Was ursprünglich nur als kurzer Gastauftritt Peter Gabriels bei der Gruppe Afro-Celt Sound System geplant war, steigerte sich gerade mal zwei Wochen vor Stattfinden des Festivals zur Sensation. Peter Gabriel, entschlossen, dem Projekt WOMAD USA eine gehörige Extraportion Leben zu verleihen, gab seine erste richtige Rückkehr zur (in diesem Falle amerikanischen) Konzertbühne seit fast sieben Jahren bekannt.

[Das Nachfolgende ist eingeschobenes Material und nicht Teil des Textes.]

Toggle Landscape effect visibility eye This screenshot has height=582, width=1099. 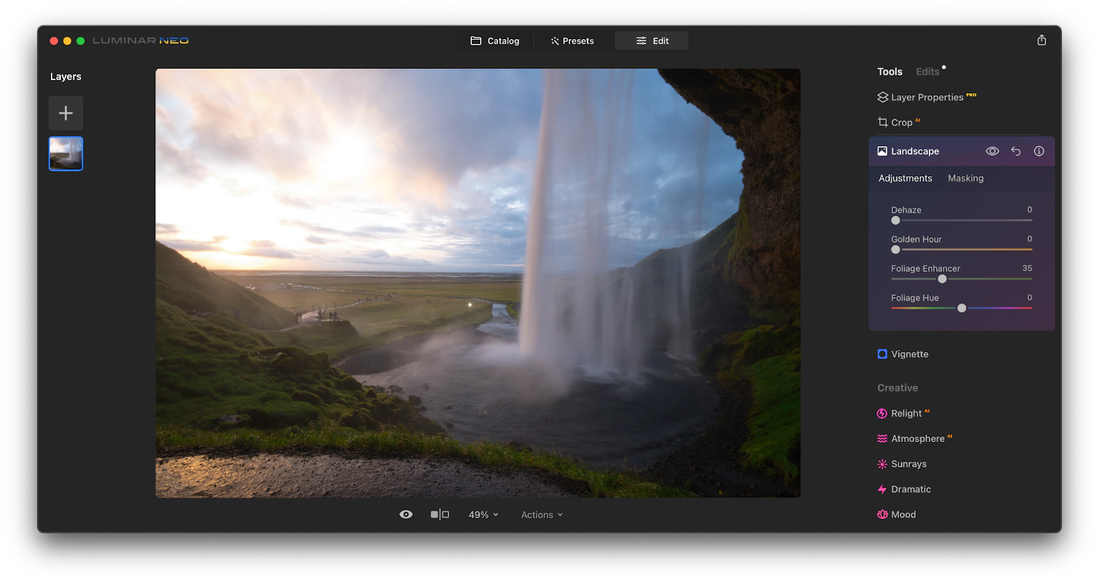[x=992, y=151]
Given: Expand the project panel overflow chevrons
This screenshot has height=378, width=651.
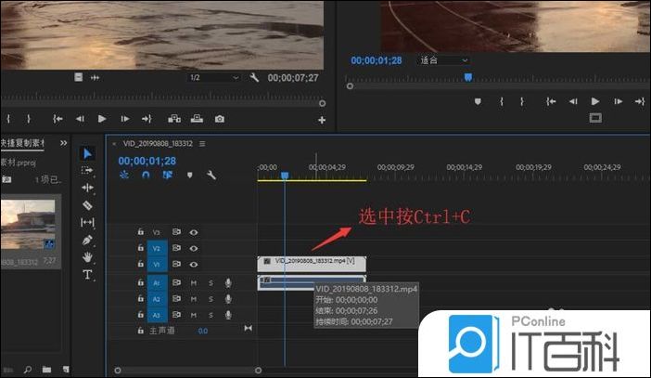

Man hatte sich zu einem sogenannten „akustischen Set“ von 45 Minuten Länge entschlossen. Peter schnitt sich eine Scheibe vom Vorreiter David Bowie ab und forderte seine Fans auf, auf seiner Webseite Songs für das Set vorzuschlagen. Tatsächlich spielte Peter Gabriel am Ende sogar eine Stunde und fünf Minuten lang – dem plötzlichen Ansturm auf die vordersten Plätze vor der Bühne nur dreißig Minuten vor Gabriels Auftritt nach zu urteilen, war offensichtlich seine Person der Grund, warum viele der Anwesenden auf dem WOMAD-Festival die Reise nach Seattle gewagt hatten. Man kann ohne Übertreibung behaupten, dass jeder Einzelne von ihnen Zeuge eines wahren Höhepunktes in Peter Gabriels Konzertkarriere wurde.
Doch blenden wir noch einmal etwas zurück. Zwei Tage zuvor hatte sich mir die Gelegenheit geboten, Peter Gabriel nach den Gründen für den überwiegend akustischen Charakter des geplanten Sets zu befragen, woraufhin er kurz und knapp antwortete: „- zwei Tage Proben! . Für einen Mann, der bekannt dafür ist, stets hart an seiner Kunst zu arbeiten und herumzufeilen, war das ganz klar eine Abkehr von der Norm. Dieser Umstand und das beträchtliche Ausmaß der seit der letzten Phase regelmäßiger Gabriel – Konzerte verstrichenen Zeit waren Grund genug, eine Performance irgendwo zwischen mittelmäßig und morsch, altersschwach zu befürchten.
Um diesem Hiobsbild entgegenzuwirken und mögliche Unebenheiten noch schnell geradezubügeln, entschloss sich Peter Gabriel lobenswerterweise, früh am Sonntag morgen, noch bevor die Tore für die Allgemeinheit geöffnet wurden, mit der Band gemeinsam einen Soundcheck durchzuspielen. Dieser Soundcheck war ursprünglich auf fünfzehn Minuten Länge angesetzt, doch wie nicht anders zu erwarten war, kam man mit dieser kurzen Zeitspanne nicht aus und überzog. Inzwischen waren schon die ersten Festivalbesucher eingelassen worden, und als diese merkten, wessen Livemusik da gerade von der einen Bühne herdriftete und sich dementsprechend vor dieser Bühne zu versammeln begannen, fühlten Gabriel und seine Band sich angespornt, das Ganze fortzusetzen. Am Ende gönnte er den wenigen Glücklichen, die so früh am Morgen bereits hierher gefunden hatten, eine Kostprobe praktisch des gesamten Sets, das für das eigentliche Konzert am Abend geplant war!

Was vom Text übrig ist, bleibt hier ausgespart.